Individual risk of hereditary breast cancer can be predicted and calculated

A family history of breast cancer does provide some clue with regarding to the individual chances of getting the disease. But the proper assessment of your personal cancer risk can be done only with the use of modern genetic testing. Fortunately, these days it is possible to have this done, and the risk calculations are quite precise.

Genetics, however, is not the only factor that has to be taken into consideration when you assess your risk of breast cancer. An interesting study published in Lancet Oncology by a group of scientists from Cancer Research UK has linked breast cancer with the levels of sex hormones in women under the age of 50.

This is an important finding considering the fact that 1 in 5 women under the age of 50 are diagnosed with breast cancer.

What can be done if your risk of breast cancer is high: existing preventive approaches

Angelina Jolie’s revelation that she had opted to undergo a double mastectomy (the surgical removal of both breasts) has caught attention of the press and the public alike. In the Hollywood star’s case, genetic testing revealed that her chances of getting the disease were a shocking 87%. With such huge odds against her, the actress decided to proceed with the radical preventative strategy of having both her breasts removed.

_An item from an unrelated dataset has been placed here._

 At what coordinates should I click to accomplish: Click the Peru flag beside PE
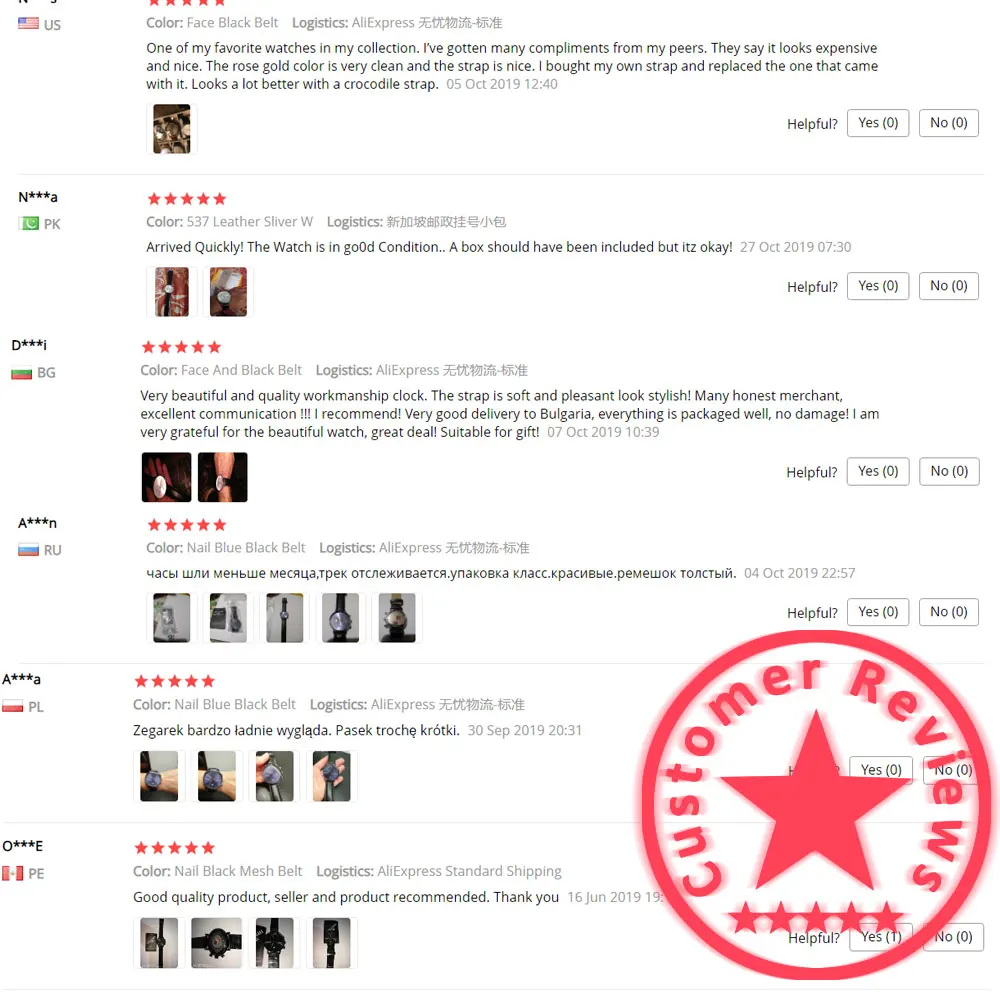point(13,873)
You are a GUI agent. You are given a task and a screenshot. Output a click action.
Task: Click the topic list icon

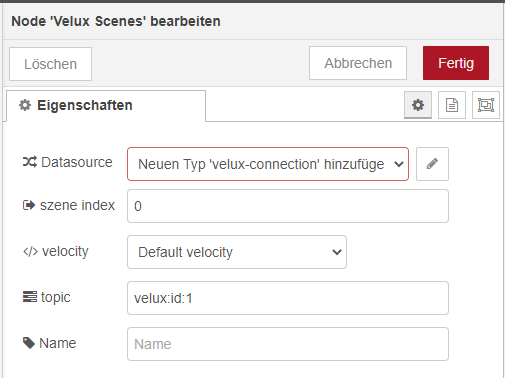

It is quite rare for the genetic risks of breast cancer to be so high. What should be done in those cases when risk is smaller but still significant? Careful monitoring of patients at risk is good for early detection of disease, but do we have any strategies that would reduce the chances of getting cancer?

At present time, preventative drug therapy is the most prevalent strategy for such cases. Preventative drugs are actually the same that are used for treating breast cancer patients. These are so-called selective estrogen receptor modulators (SERM), usually tamoxifen or raloxifene. A 5 years prophylactic course of these drugs reportedly causes a 50% decrease in the risk of developing cancer.

However, the use of these drugs does face strong opposition. The drugs are known to cause severe side effects such as blood clotting, stroke and endometrial cancer. As a result, statistically a patient might reduce her risk of getting breast cancer through this therapy but increases the chances of dying from other causes.

Also, not all patients seem to respond to this therapy equally well. It is therefore important to identify and treat only those people who are more likely to benefit from the treatment. Recently published findings by Ingle and co-authors established a relationship between previously unknown variants of genes ZNF423 and CTSO and the potential of breast cancer patients to respond to SERM. The presence of these two genetic markers significantly enhanced the response of the patients to the drugs. Specific testing for these mutations can significantly improve the predictability of preventative treatment.

Genetic testing for breast cancer: A work in progress

Personalized genetic testing and screening aimed to assess an individual's chances of developing breast cancer is the order of the day if we are serious about the prevention of this disease. With the help of modern day technologies, genetic testing for the breast cancer susceptible genes is a relatively easy option.

There is also a need to better understand the underlying mechanisms of breast cancer and its genetic component.  This can lead to the finding of more precise and individualized preventative treatment approaches.